WHAT NEEDS TO BE DONE: Copy each of the following items word for word, without changing anything.

RECORDS FOR THE TASK:
**********
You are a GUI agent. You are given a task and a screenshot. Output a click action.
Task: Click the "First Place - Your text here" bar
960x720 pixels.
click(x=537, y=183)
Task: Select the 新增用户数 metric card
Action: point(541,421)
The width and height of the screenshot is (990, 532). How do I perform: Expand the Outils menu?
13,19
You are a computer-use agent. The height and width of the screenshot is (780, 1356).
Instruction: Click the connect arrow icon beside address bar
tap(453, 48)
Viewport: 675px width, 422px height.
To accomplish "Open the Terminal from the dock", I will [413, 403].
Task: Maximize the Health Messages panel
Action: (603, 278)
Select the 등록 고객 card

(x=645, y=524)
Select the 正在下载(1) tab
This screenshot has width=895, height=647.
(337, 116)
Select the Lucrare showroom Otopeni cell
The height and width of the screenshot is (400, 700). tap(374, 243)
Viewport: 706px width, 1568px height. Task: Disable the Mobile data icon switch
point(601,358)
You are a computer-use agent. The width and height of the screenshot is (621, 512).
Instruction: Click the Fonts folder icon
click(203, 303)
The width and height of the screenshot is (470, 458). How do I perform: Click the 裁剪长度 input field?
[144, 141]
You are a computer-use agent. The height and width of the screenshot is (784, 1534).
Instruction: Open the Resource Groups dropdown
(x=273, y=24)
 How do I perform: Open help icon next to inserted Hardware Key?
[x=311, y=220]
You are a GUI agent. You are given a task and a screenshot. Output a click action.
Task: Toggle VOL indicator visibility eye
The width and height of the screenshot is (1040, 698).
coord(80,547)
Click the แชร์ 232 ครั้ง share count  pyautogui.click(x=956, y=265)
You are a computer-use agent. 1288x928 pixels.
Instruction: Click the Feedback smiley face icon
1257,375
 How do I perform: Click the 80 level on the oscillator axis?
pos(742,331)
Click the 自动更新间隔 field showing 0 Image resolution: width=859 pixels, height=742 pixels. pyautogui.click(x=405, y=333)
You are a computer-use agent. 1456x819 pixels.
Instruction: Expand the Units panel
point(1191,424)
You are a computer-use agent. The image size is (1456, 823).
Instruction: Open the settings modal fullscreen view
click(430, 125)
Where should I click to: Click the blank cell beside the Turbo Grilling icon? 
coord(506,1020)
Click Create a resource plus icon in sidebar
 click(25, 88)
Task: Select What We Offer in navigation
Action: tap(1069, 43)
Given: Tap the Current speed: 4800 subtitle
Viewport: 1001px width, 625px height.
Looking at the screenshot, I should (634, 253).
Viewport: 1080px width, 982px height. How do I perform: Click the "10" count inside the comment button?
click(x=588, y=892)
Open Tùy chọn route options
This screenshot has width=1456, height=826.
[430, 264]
**********
FINISHED TASK:
You are a GUI agent. You are given a task and a screenshot. Output a click action.
Task: Click the "First Place - Your text here" bar
960x720 pixels.
click(x=537, y=183)
Task: Select the 新增用户数 metric card
Action: point(541,421)
The width and height of the screenshot is (990, 532). How do I perform: Expand the Outils menu?
13,19
You are a computer-use agent. The height and width of the screenshot is (780, 1356).
Instruction: Click the connect arrow icon beside address bar
tap(453, 48)
Viewport: 675px width, 422px height.
To accomplish "Open the Terminal from the dock", I will [413, 403].
Task: Maximize the Health Messages panel
Action: (603, 278)
Select the 등록 고객 card

(x=645, y=524)
Select the 正在下载(1) tab
This screenshot has width=895, height=647.
(337, 116)
Select the Lucrare showroom Otopeni cell
The height and width of the screenshot is (400, 700). tap(374, 243)
Viewport: 706px width, 1568px height. Task: Disable the Mobile data icon switch
point(601,358)
You are a computer-use agent. The width and height of the screenshot is (621, 512).
Instruction: Click the Fonts folder icon
click(203, 303)
The width and height of the screenshot is (470, 458). How do I perform: Click the 裁剪长度 input field?
[144, 141]
You are a computer-use agent. The height and width of the screenshot is (784, 1534).
Instruction: Open the Resource Groups dropdown
(x=273, y=24)
 How do I perform: Open help icon next to inserted Hardware Key?
[x=311, y=220]
You are a GUI agent. You are given a task and a screenshot. Output a click action.
Task: Toggle VOL indicator visibility eye
The width and height of the screenshot is (1040, 698).
coord(80,547)
Click the แชร์ 232 ครั้ง share count  pyautogui.click(x=956, y=265)
You are a computer-use agent. 1288x928 pixels.
Instruction: Click the Feedback smiley face icon
1257,375
 How do I perform: Click the 80 level on the oscillator axis?
pos(742,331)
Click the 自动更新间隔 field showing 0 Image resolution: width=859 pixels, height=742 pixels. pyautogui.click(x=405, y=333)
You are a computer-use agent. 1456x819 pixels.
Instruction: Expand the Units panel
point(1191,424)
You are a computer-use agent. The image size is (1456, 823).
Instruction: Open the settings modal fullscreen view
click(430, 125)
Where should I click to: Click the blank cell beside the Turbo Grilling icon? 
coord(506,1020)
Click Create a resource plus icon in sidebar
 click(25, 88)
Task: Select What We Offer in navigation
Action: tap(1069, 43)
Given: Tap the Current speed: 4800 subtitle
Viewport: 1001px width, 625px height.
Looking at the screenshot, I should (634, 253).
Viewport: 1080px width, 982px height. How do I perform: Click the "10" count inside the comment button?
click(x=588, y=892)
Open Tùy chọn route options
This screenshot has width=1456, height=826.
[430, 264]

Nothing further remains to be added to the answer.